YOUR INSTRUCTIONS:
A word-for-word transcription of every record is needed.

[Stored data entries]
------------------------------------------------------------
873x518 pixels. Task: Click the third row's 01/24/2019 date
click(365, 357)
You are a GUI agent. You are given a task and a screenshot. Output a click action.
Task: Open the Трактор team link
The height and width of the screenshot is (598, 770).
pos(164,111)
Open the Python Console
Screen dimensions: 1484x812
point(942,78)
------------------------------------------------------------
YOUR RESPONSE:
873x518 pixels. Task: Click the third row's 01/24/2019 date
click(365, 357)
You are a GUI agent. You are given a task and a screenshot. Output a click action.
Task: Open the Трактор team link
The height and width of the screenshot is (598, 770).
pos(164,111)
Open the Python Console
Screen dimensions: 1484x812
point(942,78)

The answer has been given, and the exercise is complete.